WHAT YOU WILL DO - The full listing, minus its pictures, should be printed again exactly as it stands.

LISTED RECORDS -
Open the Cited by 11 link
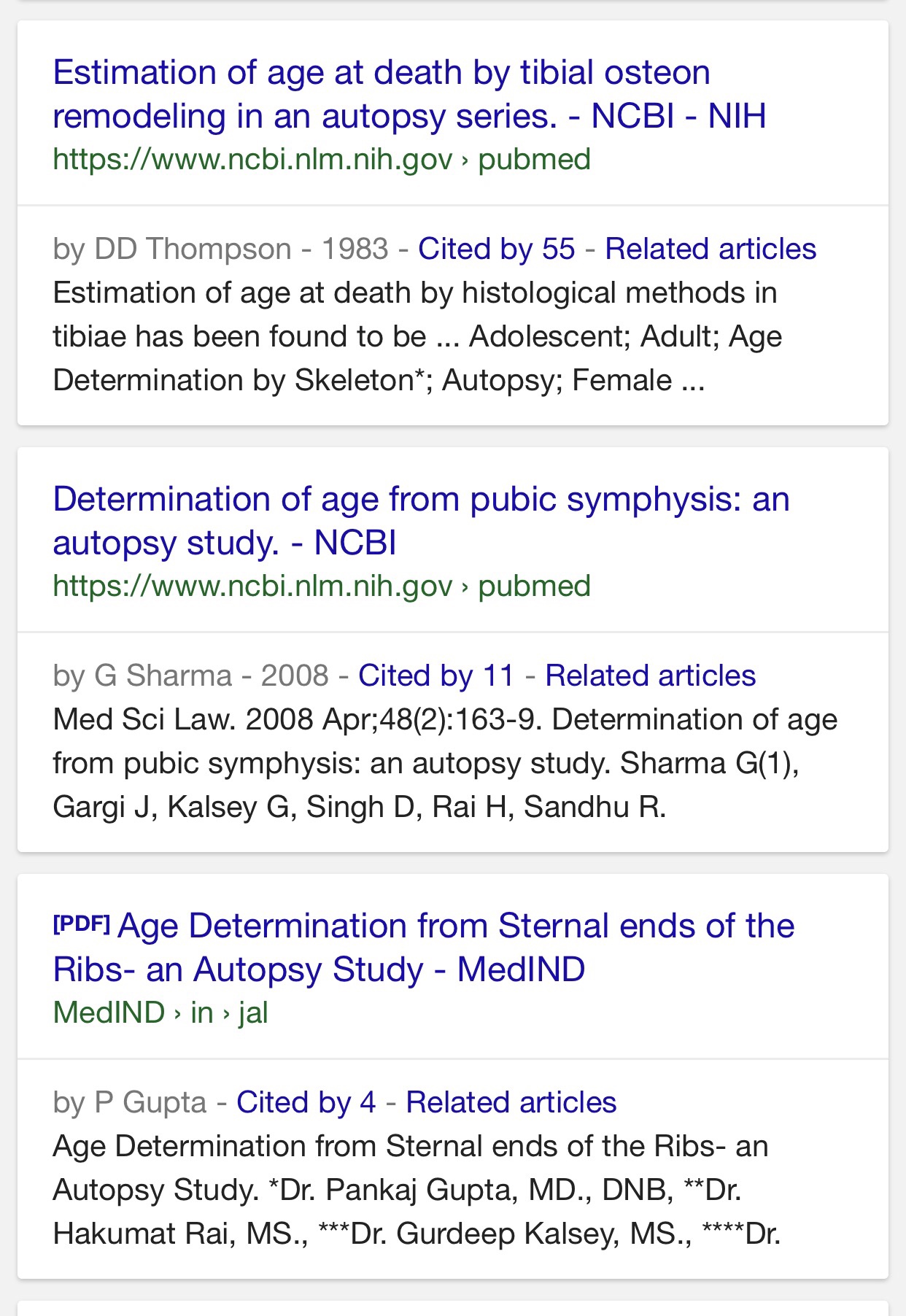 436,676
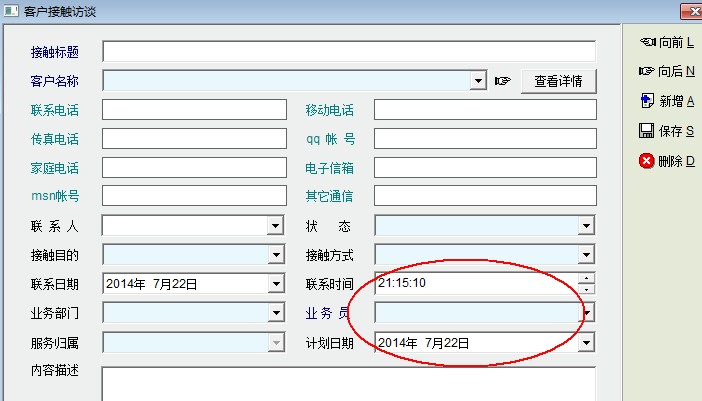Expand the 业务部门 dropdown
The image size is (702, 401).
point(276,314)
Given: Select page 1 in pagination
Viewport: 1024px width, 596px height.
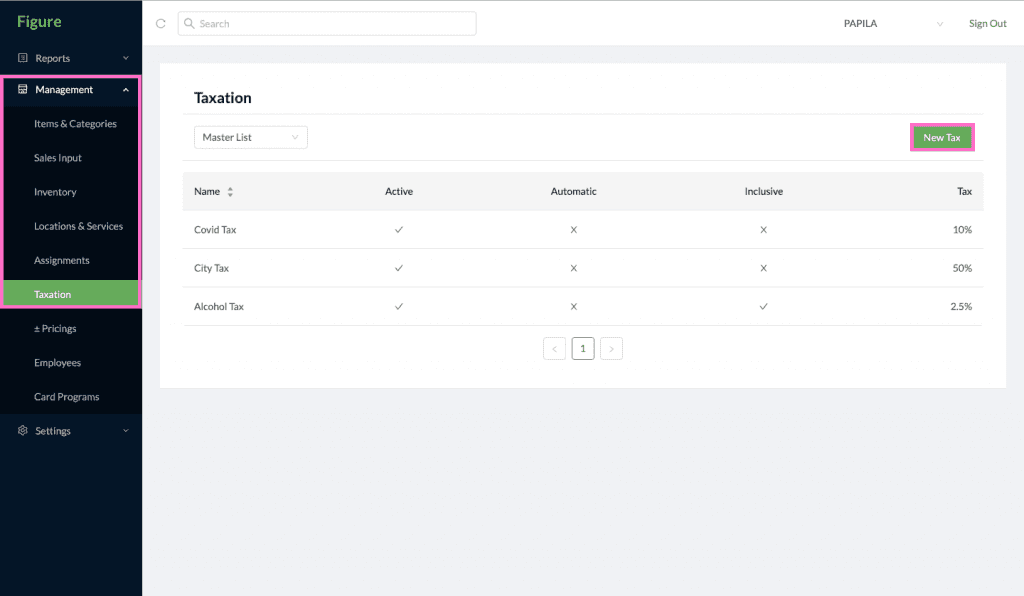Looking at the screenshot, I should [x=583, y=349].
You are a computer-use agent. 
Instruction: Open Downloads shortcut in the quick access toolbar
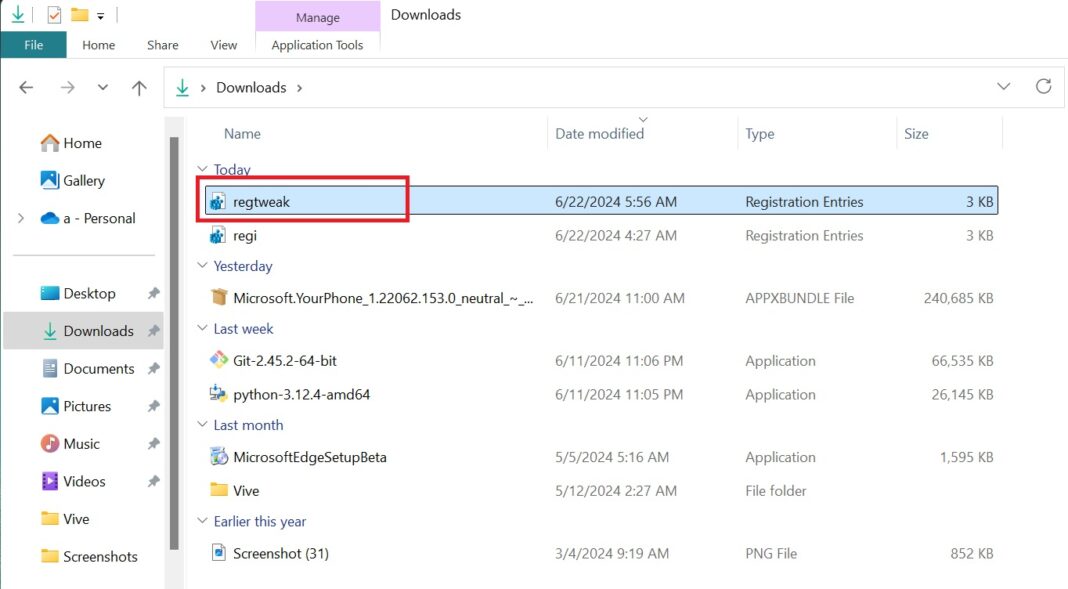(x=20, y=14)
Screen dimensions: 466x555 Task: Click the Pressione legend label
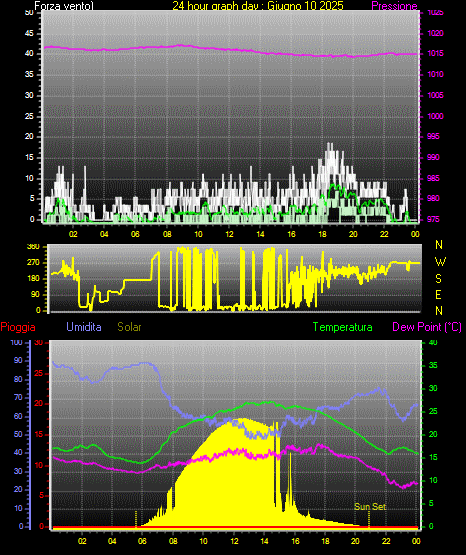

SOLUTION FOR THIS PROBLEM -
Open the Cited by 11 link
 436,676
Expand the 业务部门 dropdown
The image size is (702, 401).
point(276,314)
Given: Select page 1 in pagination
Viewport: 1024px width, 596px height.
Looking at the screenshot, I should [x=583, y=349].
You are a computer-use agent. 
Instruction: Open Downloads shortcut in the quick access toolbar
(x=20, y=14)
Screen dimensions: 466x555 Task: Click the Pressione legend label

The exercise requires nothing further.